A ameaça de Cunha a um deputado — e a resposta exemplar que não está sendo ouvida. Por Kiko Nogueira

Atualizado em 12 de abril de 2016 às 20:12
Aliel Machado
Aliel Machado

 

No festival repugnante de baixos instintos da Comissão do Impeachment, um deputado conseguiu causar supresa pelos motivos corretos.

O jovem Aliel Machado, 27 anos, ex-PC do B, atualmente na Rede do Paraná, começou seu voto afirmando que vai “pagar” por ele. “A emoção hoje toma conta, mas é a razão que ficará na história. Não tenho medo de enfrentar quando tenho razão no meu coração. Voto não”, cravou.

No fim da sessão, enquanto o circo pegava fogo, ele lembraria que continuaria “oposição ao governo”, mas “o pedido é extremamente frágil”. “Não quero deixar meu nome marcado”, falou à Gazeta do Povo.

Aliel não obedeceu à orientação de Marina Silva, mãe d’água da Rede, que está apoiando o impedimento (pelo menos para o momento, amanhã sabe Deus).
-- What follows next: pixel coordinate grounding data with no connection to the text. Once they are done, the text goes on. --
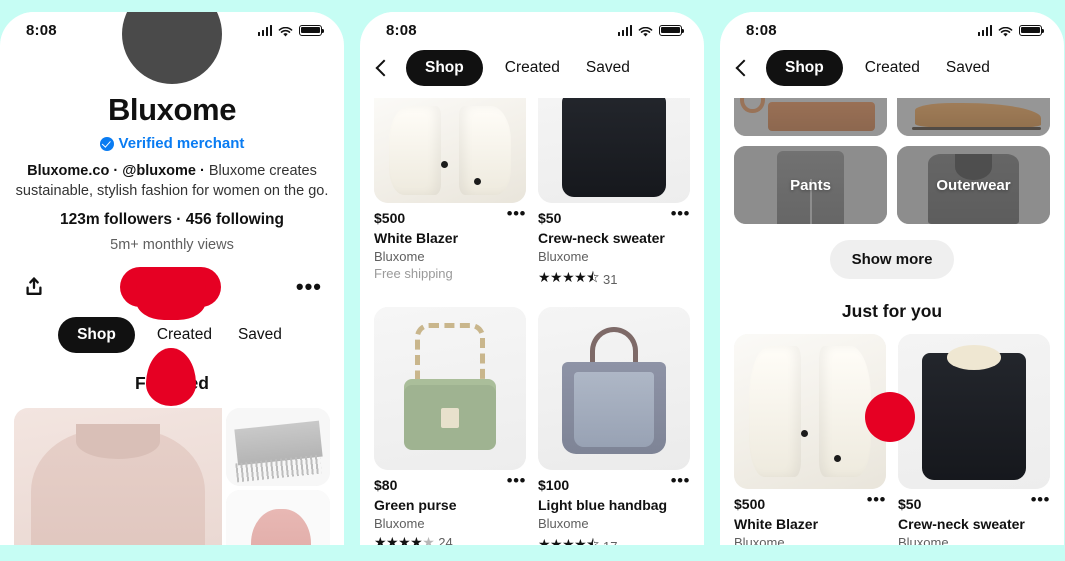  I want to click on product-title: Green purse, so click(416, 505).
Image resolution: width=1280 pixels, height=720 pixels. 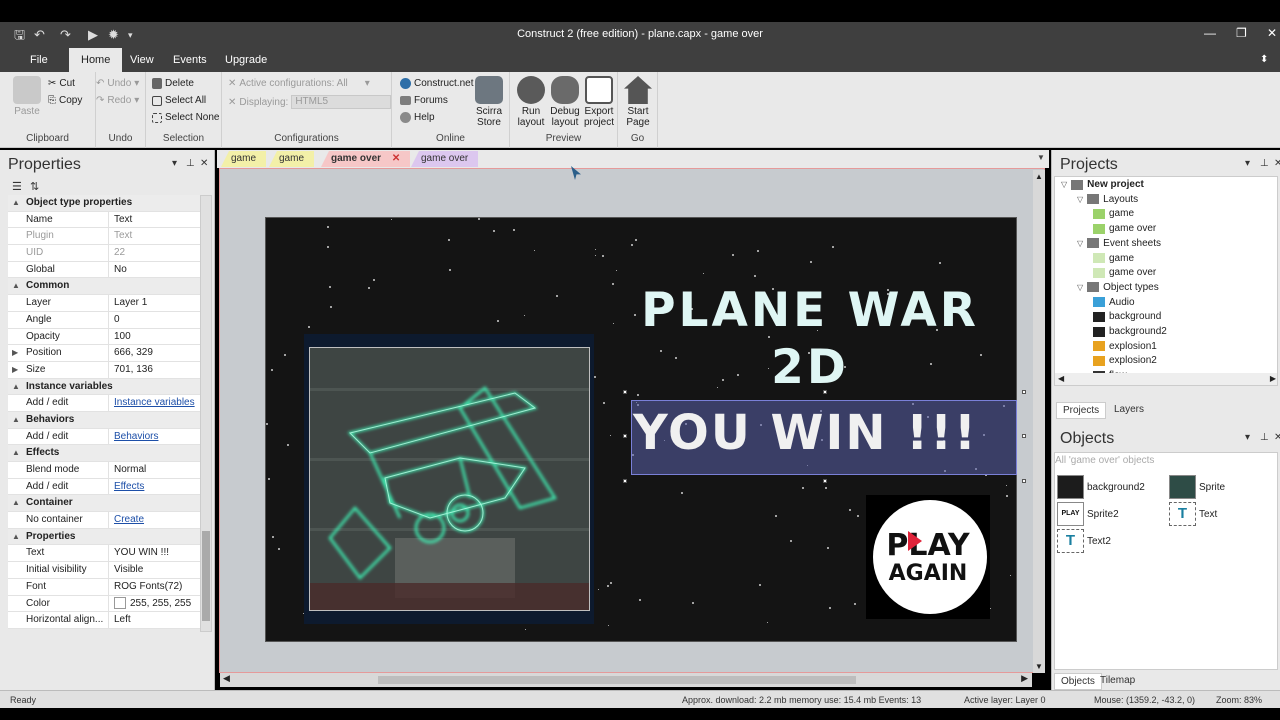 I want to click on select-none-button: Select None, so click(x=186, y=118).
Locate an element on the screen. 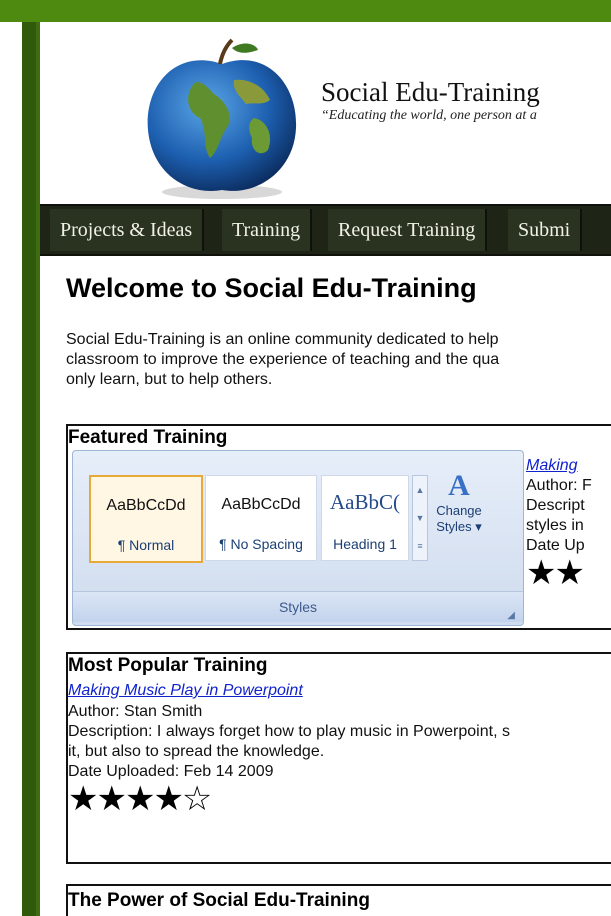 Image resolution: width=611 pixels, height=916 pixels. intro-line: only learn, but to help others. is located at coordinates (170, 380).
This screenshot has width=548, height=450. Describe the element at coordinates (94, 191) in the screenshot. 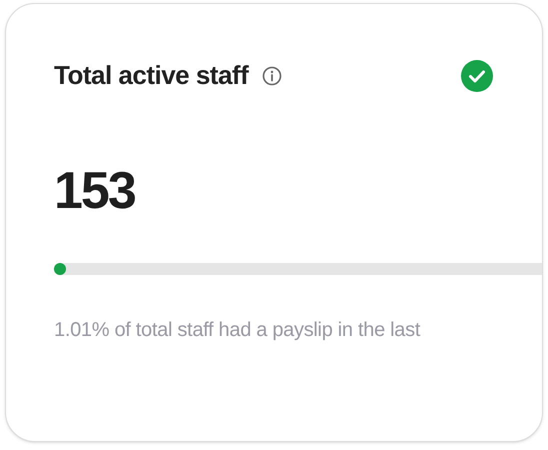

I see `staff-count: 153` at that location.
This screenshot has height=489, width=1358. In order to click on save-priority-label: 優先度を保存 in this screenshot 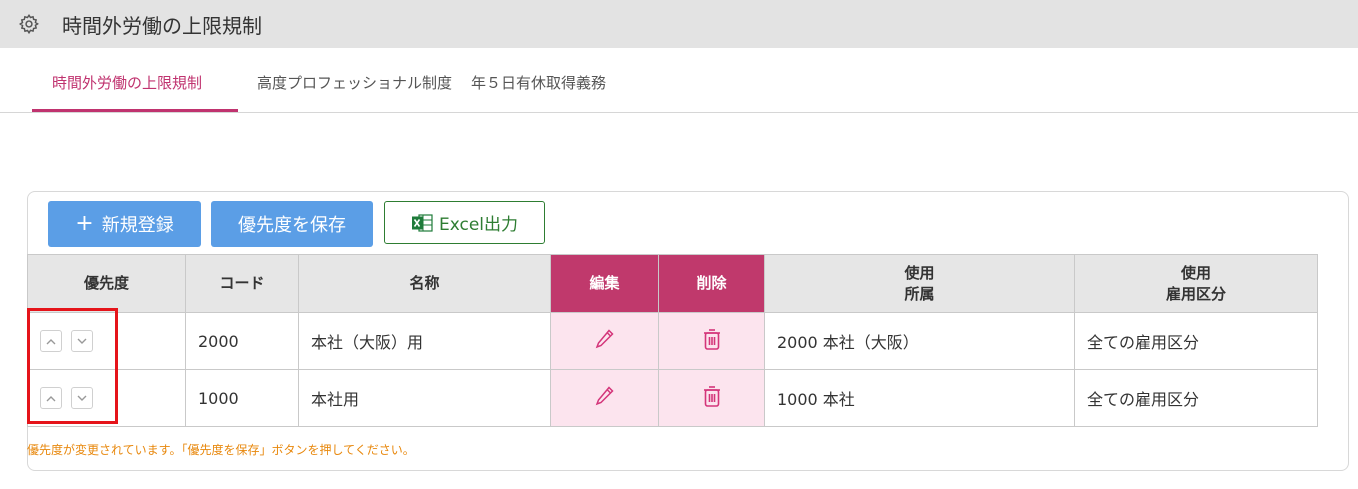, I will do `click(292, 226)`.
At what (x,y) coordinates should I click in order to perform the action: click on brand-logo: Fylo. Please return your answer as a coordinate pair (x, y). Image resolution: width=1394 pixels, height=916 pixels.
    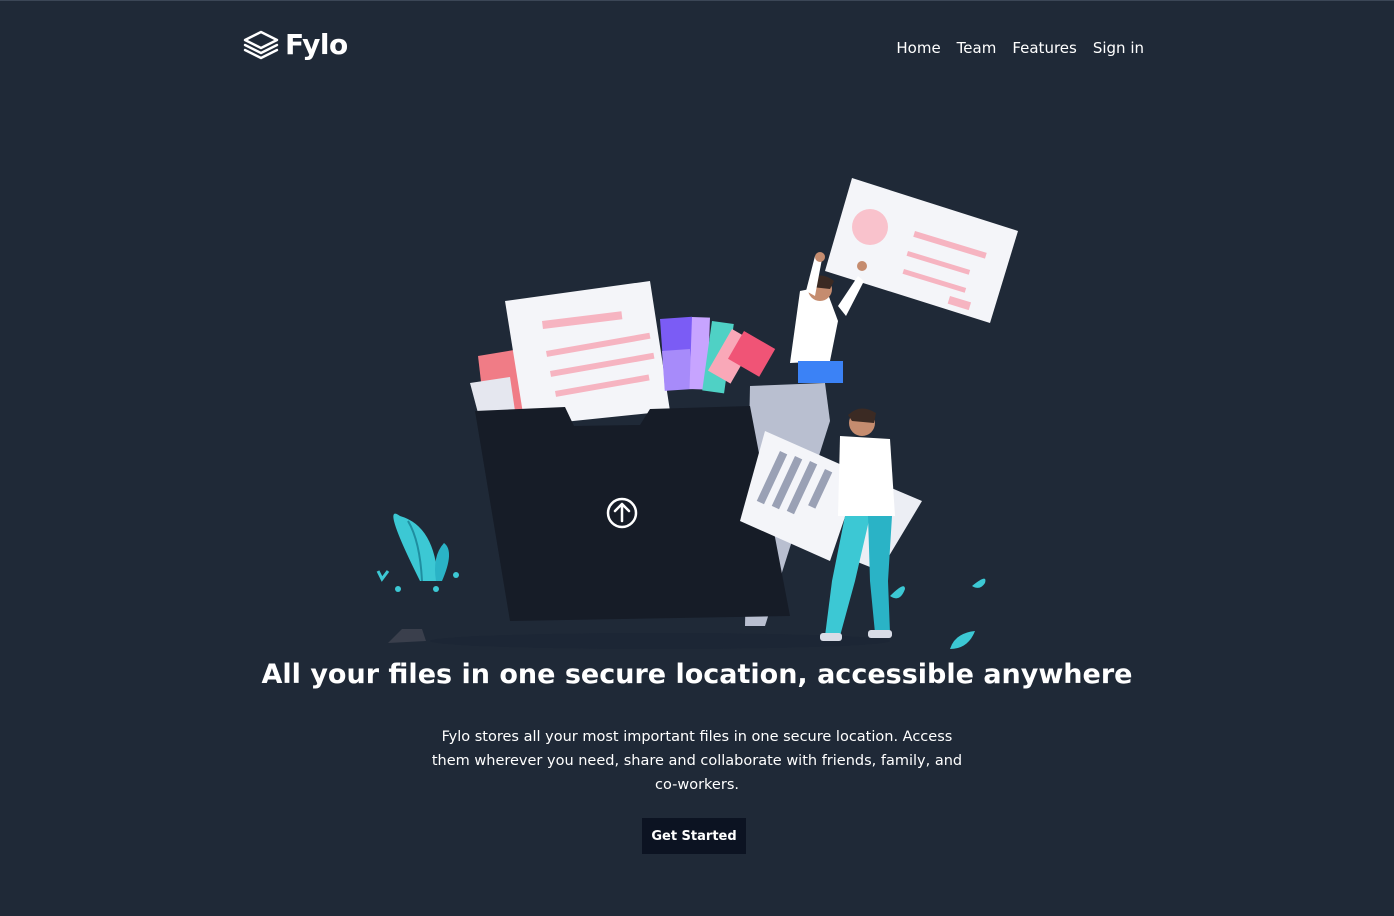
    Looking at the image, I should click on (296, 45).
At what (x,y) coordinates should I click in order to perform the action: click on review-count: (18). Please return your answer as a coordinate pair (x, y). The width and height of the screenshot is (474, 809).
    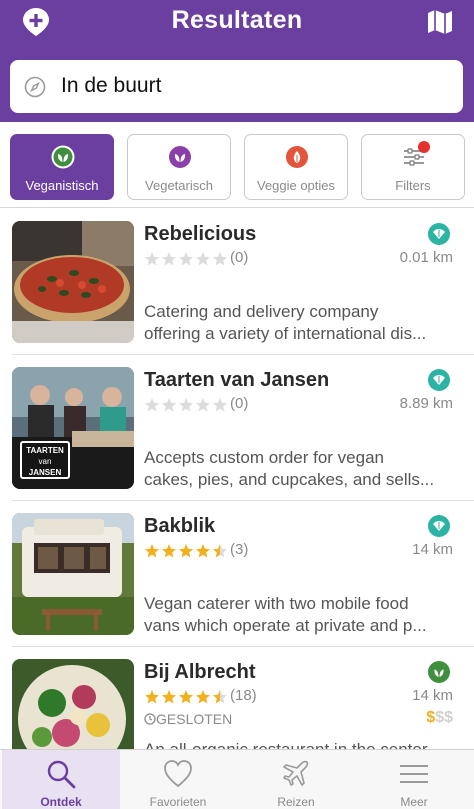
    Looking at the image, I should click on (244, 696).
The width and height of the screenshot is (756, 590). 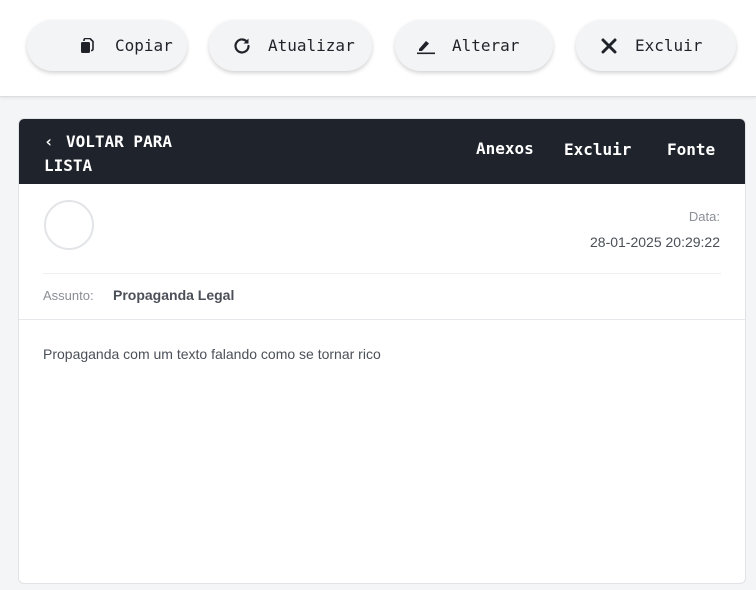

Mas o que Aliel também conta é uma história que, em circunstâncias normais, deveria causar asco e repúdio públicos, mas que, no grau de desfaçatez do golpe, na histeria antipetista, numa hora em que o vice presidente grava um pronunciamento à nação com seu programa de governo e o divulga na maior, passou em brancas nuvens.

Enquanto o governo é acusado, pelos suspeitos de sempre, de “barganhar cargos”, Cunha e Temer montaram um quartel general na Câmara para achacar e comprar apoio a sua aventura.

Aliel afirma que foi procurado pelo povo de Michel Temer, que queria saber 0 que ele “precisava”. Em suas palavras: “‘O que que você quer? O que que você acha que você precisa, pra te ajudar? Você é candidato a prefeito, tem que votar a favor’”.

Mais sobre o assédio: “‘Olha, vem aqui, vamos conversar, você não quer falar com o Temer?’, convidaram. ‘Não’, falei, ‘acho que não’. ‘Não, fale com ele.’ Chegaram a marcar reunião pra mim. Ontem, me mandaram: ‘O sr. pediu uma reunião com o Temer, ele vai lhe atender agora’. ‘Não, não não. Eu não pedi reunião nenhuma. Eu não vou.’”

O papel de Temer, segundo ele, é “vergonhoso”: “Ele foi para o Rio de Janeiro conquistar os deputados do PMDB. E foi para outros estados. E quem está operacionalizando isso para ele é o Cunha”.

Como sempre, em se tratando de Cunha, o nível vai para a briga de rua, a chantagem pesada, a bandidagem, o gangsterismo.

“Eu tive uma conversa com o Cunha na semana passada. Porque eu fui na sala dele porque tinha um grupo querendo entrar no plenário e ele não autorizava. Fiquei puto da cara e fui lá. O Cunha falou: ‘Você não vai mais andar em Ponta Grossa. O Temer vai ser presidente, você vai ver’”, diz.

“Ele estava numa reunião com o Paulinho da Força e o Rodrigo Maia do DEM. Eles coordenando, articulando e chamando os líderes partidários, os deputados, convencendo. O Mendonça Filho veio me pedir, do DEM: ‘Você tem que ser a favor’. Vários deles. Os caras que estão a favor do impeachment estão montando o governo com o Temer, eles vão assumir o comando de tudo. DEM, PSDB, todos esses caras. É o jogo aqui.”

Aliel não foi o único que passou por esse corredor polonês, mas é uma voz isolada dentro do puteiro — perdoe meu francês — do Congresso.

Resta-lhe uma certa resignação. “Não estou traindo meus princípios. Talvez nem deputado eu volte a ser. Mas estou tranquilo, sou jovem, posso trabalhar em outra área. Mas nunca tinha sentido muita tristeza, dias antes da votação. Porque eu tentava arranjar justificativa para votar a favor e não conseguia”, conta.

Você vai dizer que é ingenuidade. Eu acho que é caráter. Talvez seja tarde. Mas um sujeito como Aliel será necessário a partir de segunda feira, seja qual for o resultado.